Giving the daemon permission to send data to X-Ray
The X-Ray daemon uses the AWS SDK to upload trace data to X-Ray, and it needs AWS credentials with permission to do that.
On Amazon EC2, the daemon uses the instance's instance profile role automatically. For information about credentials required to run the daemon locally, see running your application locally.
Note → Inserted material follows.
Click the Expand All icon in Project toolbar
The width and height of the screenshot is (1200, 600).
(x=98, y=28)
If you specify credentials in more than one location (credentials file, instance profile,
or environment variables), the SDK provider chain determines which credentials are used. For
more information about providing credentials to the SDK, see Specifying Credentials
The IAM role or user that the daemon's credentials belong to must have permission to write data to the service on your behalf.
-
To use the daemon on Amazon EC2, create a new instance profile role or add the managed policy to an existing one.
-
To use the daemon on Elastic Beanstalk, add the managed policy to the Elastic Beanstalk default instance profile role.
-
To run the daemon locally, see running your application locally.
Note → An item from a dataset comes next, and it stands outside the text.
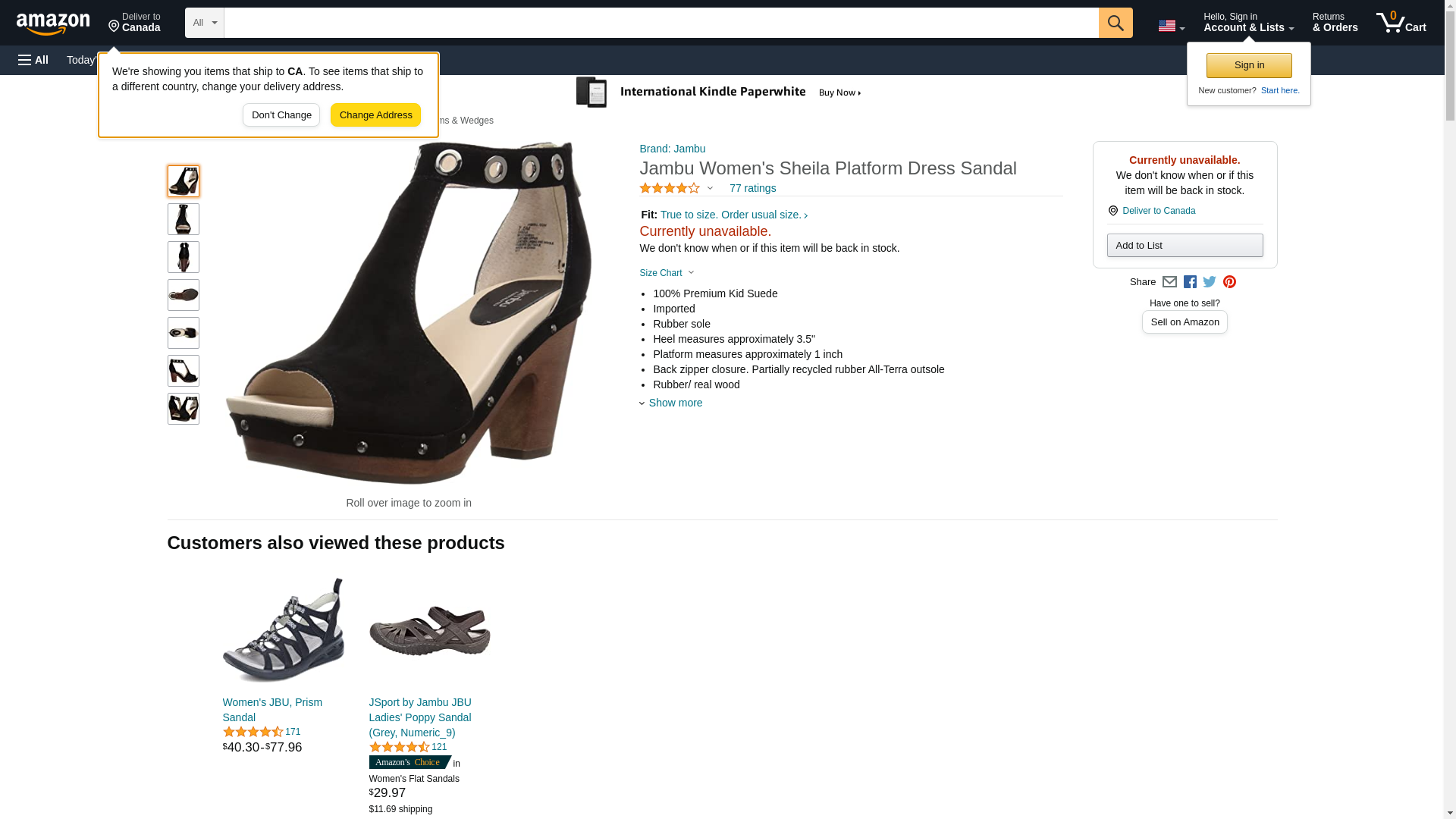The height and width of the screenshot is (819, 1456).
Task: Share product via email icon
Action: 1169,282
For more information, see Identity and access management for AWS X-Ray.
X-Ray daemon logs
The daemon outputs information about its current configuration and segments that it sends to AWS X-Ray.
2016-11-24T06:07:06Z [Info] Initializing AWS X-Ray daemon 2.1.0
2016-11-24T06:07:06Z [Info] Using memory limit of 49 MB
2016-11-24T06:07:06Z [Info] 313 segment buffers allocated
2016-11-24T06:07:08Z [Info] Successfully sent batch of 1 segments (0.123 seconds)
2016-11-24T06:07:09Z [Info] Successfully sent batch of 1 segments (0.006 seconds)
By default, the daemon outputs logs to STDOUT. If you run the daemon in the background,
use the --log-file
command line option or a configuration file to set the log
file path. You can also set the log level and disable log rotation. See Configuring the AWS X-Ray daemon for
instructions.
On Elastic Beanstalk, the platform sets the location of the daemon logs. See Running the X-Ray daemon on AWS Elastic Beanstalk for details.